Lauren Gross is a student at the Frostburg State University. She is an ISA Featured Blogger and studied abroad with ISA in Athens, Greece.
My life is in ruins. Literally. For as long as I can remember, I’ve been interested in one thing: ancient Greece. Naturally, when I decided to study abroad, I knew exactly where I wanted to go. In my head, I had so many ideas about what my experience might be like and how it would impact me.
My first piece of advice is to throw all of that out the window.
On my first night in the city, I went into town with three other girls on my program. We took the metro, which was nothing new for a Washington D.C. native like me. It all seemed so mundane- I was almost disappointed. Where was the angelic choir singing as I stepped off the platform? For a moment, I was worried that I had made a big mistake.
Then I walked outside of Monistiraki Metro Station into the heart of Athens. The angelic choir took the form of a street performer singing a song by Journey at the top of his lungs, with the gleaming marble face of the ancient library of Hadrian for a backdrop. The monument was lit up in the night, and that’s when it hit me: this country was more than just a place I had dreamed of visiting. There was a vibrancy of the city that had nothing to do with the dusty pages of a book I’d read – it came from real people living lives that I had no prior understanding of.

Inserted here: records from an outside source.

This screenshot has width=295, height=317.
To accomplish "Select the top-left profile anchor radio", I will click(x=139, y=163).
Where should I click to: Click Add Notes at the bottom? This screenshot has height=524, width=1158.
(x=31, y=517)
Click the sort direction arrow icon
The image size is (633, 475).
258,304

For the first week, I hit the tourist spots. Pictures in front of the Acropolis? Yes please. But after a few days, I felt as if I had trapped myself in a bubble. I was hanging out with the same people, having the same conversations, and doing everything that I could have done back in the United States. Forget that.
My second piece of advice is to run. Run far and fast from everything you know.

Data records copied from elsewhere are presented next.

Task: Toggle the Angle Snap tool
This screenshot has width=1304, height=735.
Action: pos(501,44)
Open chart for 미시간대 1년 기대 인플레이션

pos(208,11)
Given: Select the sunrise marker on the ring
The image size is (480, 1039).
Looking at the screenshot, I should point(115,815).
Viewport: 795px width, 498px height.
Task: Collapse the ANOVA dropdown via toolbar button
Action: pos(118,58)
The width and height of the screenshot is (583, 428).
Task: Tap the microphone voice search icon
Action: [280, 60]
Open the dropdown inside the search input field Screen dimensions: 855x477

I’ve had a crippling fear of heights since I can remember, but the view from the highest peak of Athens was worth it. The point is- try everything. Even if you’re afraid, or if you don’t think you’ll like it, try it. Understand that your expectations going into the trip will be vastly different from what you’ll find. Most importantly, be open to learning, and be open to change.
I’ve gotten lost looking for museums, I’ve gotten lost in the market district, I even got lost coming down from the highest peak in Athens, but in all that time, looking forward was the only way I got myself back.

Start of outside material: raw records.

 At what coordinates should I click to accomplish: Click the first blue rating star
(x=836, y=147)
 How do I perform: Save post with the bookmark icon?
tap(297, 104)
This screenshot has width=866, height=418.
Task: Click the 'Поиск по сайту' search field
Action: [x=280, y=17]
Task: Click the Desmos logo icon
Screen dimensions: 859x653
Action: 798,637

There will be times when you will miss home. It happened to me on the back roads of a mountain, when no one spoke my language and the sky was getting dark. But with all frustrations aside, what you find may be far more exciting than what you’ve left behind.
In short: no, study abroad will not be everything you hope it will be. It will be exactly what you make of it, which means if you keep a positive attitude and learn to roll with the punches, it will be far better than you could have ever imagined.